Ma la corrida non è solo lotta mortale o agonismo come lo fu fino ai primissimi anni deNovecento. Con Juan Belmonte, il rivoluzionario, il toreo (inteso come l’azione che intraprende il lidiador per ingannare, con una cappa o una muleta, il toro) cambia radicalmente. Belmonte non si sposta quando arriva la bestia, come erano soliti fare tutti i toreri fino ad allora, ma inchioda le scarpette nella arena e con un gesto elegante delle braccia fa girare il toro intorno a sé due, tre, quattro, cinque volte. Ed è proprio in quei momenti che il toreo diviene in arte, parola che per definizione significa dare forma umana alla materia grezza (nel caso del torero fornire un senso estetico ai propri movimenti nell’affrontare la carica cieca, istintiva, grezza del toro…).

Attenzione però a un particolare sostanziale: quando dico toro, intendo un animale integro, non sottoposto cioè (come purtroppo succede) a particolari manipolazioni di tipo genetico, farmacologico o meccanico, leggasi, in quest’ultimo caso, le operazioni per l’afeitado (taglio o adeguamento) delle corna.

In questi anni lo spettacolo che ci appassiona è minacciato non solo dalla moderna sensibilità sociale e dalle campagne ideologiche promosse da diversi gruppi politici e dagli animalisti, ma lo è soprattutto dalla miope gestione della fiesta brava da parte di impresari vecchi che conducono i loro affari con metodi ormai obsoleti, interessati soltanto al guadagno; da personaggi provenienti da altre attività che con i loro soldi acquistano partite di vacche e sementales da un famoso allevatore dei cosiddetti tori artisti (cioè docili, miti) per diventare , da un giorno all’altro, ganaderos e potersi pavoneggiare davanti ai loro amici e conoscenti, e da apoderados che consigliano i loro toreri di affrontare esclusivamente i tori di garanzia (leggasi tori non particolarmente resistenti né aggressivi).

Ovviamente in queste condizioni le faenas tendono ad assomigliarsi tutte e a produrre negli spettatori un senso di noia, di spettacolo déjà vu. Il torero che non commuove, che non emoziona rischia di tediare il pubblico.

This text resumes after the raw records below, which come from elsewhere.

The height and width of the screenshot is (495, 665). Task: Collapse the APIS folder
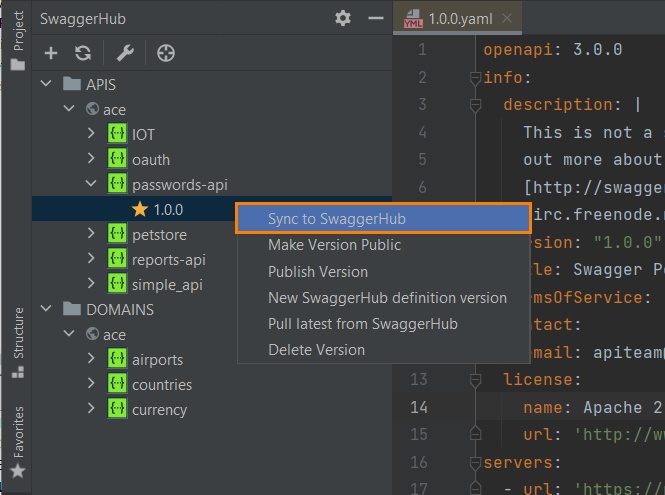coord(46,84)
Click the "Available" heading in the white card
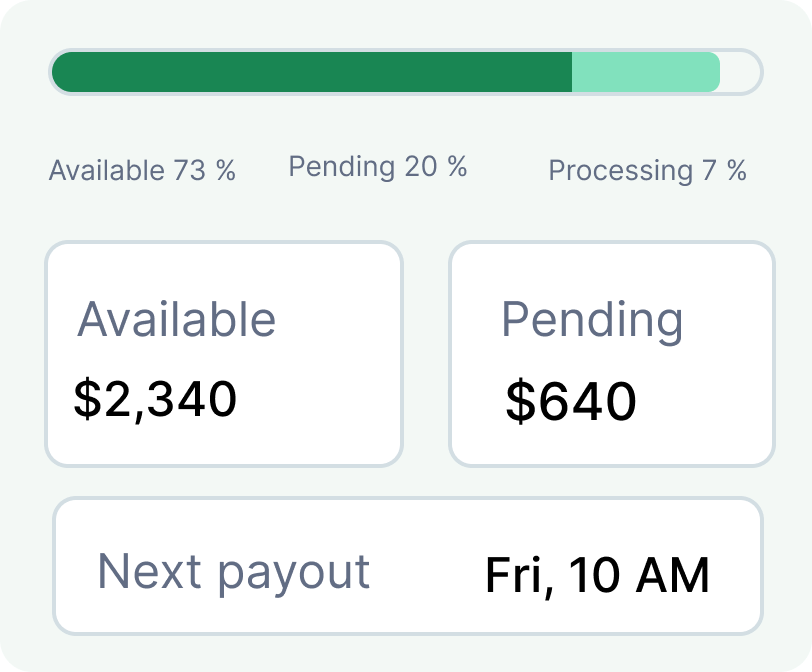Image resolution: width=812 pixels, height=672 pixels. 177,320
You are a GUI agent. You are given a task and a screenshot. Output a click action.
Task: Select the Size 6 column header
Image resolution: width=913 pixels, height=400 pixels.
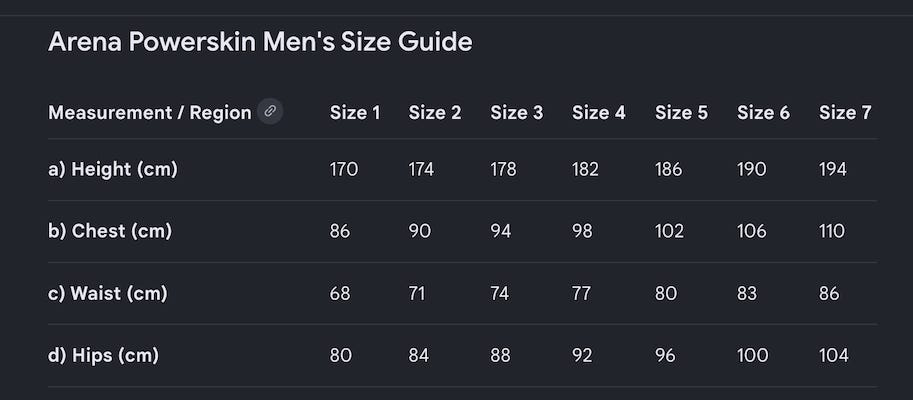point(764,112)
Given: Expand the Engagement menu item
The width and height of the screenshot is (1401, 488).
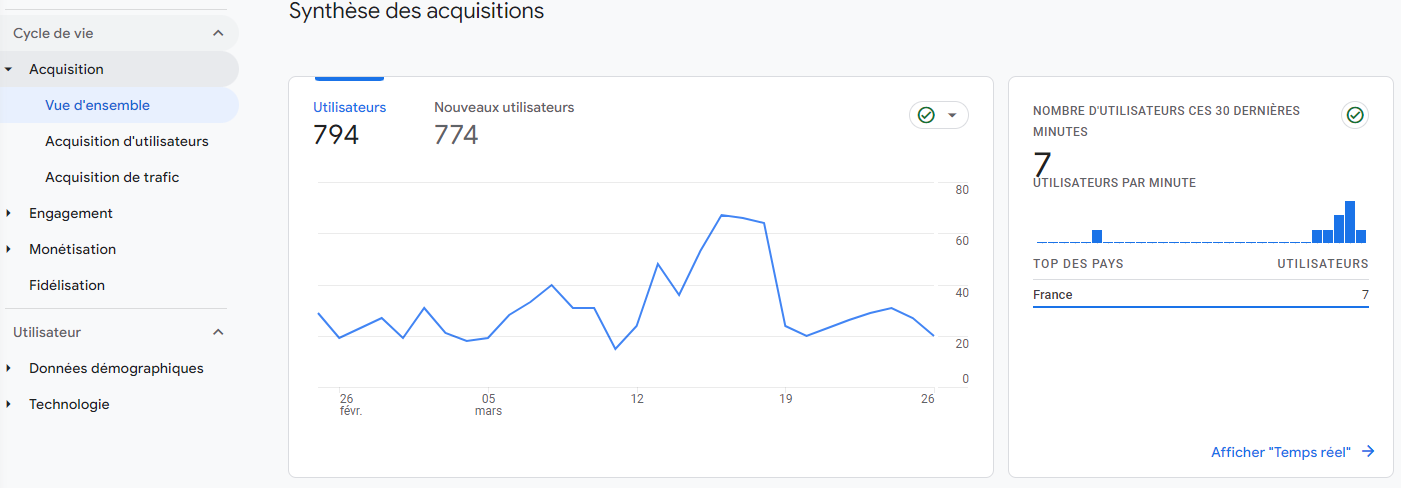Looking at the screenshot, I should click(9, 213).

Se, a questo andazzo, aggiungiamo gli effetti della crisi economica che ha colpito particolarmente la Spagna, già lacerata a causa delle polemiche politiche sul divieto di presentare spettacoli taurini in regioni importantissime come la Catalogna, si capisce perché tanta gente abbia voltato le spalle alle arene e perché lo scorso anno sia diminuito il numero di corride in tutto il paese.

In queste (deprimenti) circostanze, è necessario che gli aficionados ( persone che vivono per la corrida pagando il biglietto, come noi) reagiscano e diventino sempre più esigenti con i "taurini" (i professionisti, coloro che vivono della corrida) per costringerli a restituire alla fiesta brava l’emozione che provoca una faena artistica sì, ma realizzata nei confronti di un toro in possesso di tutti i suoi attributi.

Il torero che effettua movimenti sopraffini davanti a un animale debole (o indebolito…) esegue, caso mai, l’arte della Danza non l’arte del Toreo: il futuro della fiesta brava potrebbe, in questo caso, essere a rischio.

Incalzare, quindi, i taurini é l’ impegno che dovrebbero accollarsi, gli appassionati spagnoli, francesi, messicani, peruviani, italiani, in somma tutti gli appassionati in difesa della loro aficiòn (come ci ha suggerito di fare il Premio Nobel 2010 della Letteratura il saggista e romanziere peruviano Mario Vargas Llosa).

Nel nostro piccolo, diamoci da fare per dare il nostro contributo alla sopravvivenza di questo spettacolo di coraggio, di bellezza e (si spera) di verità.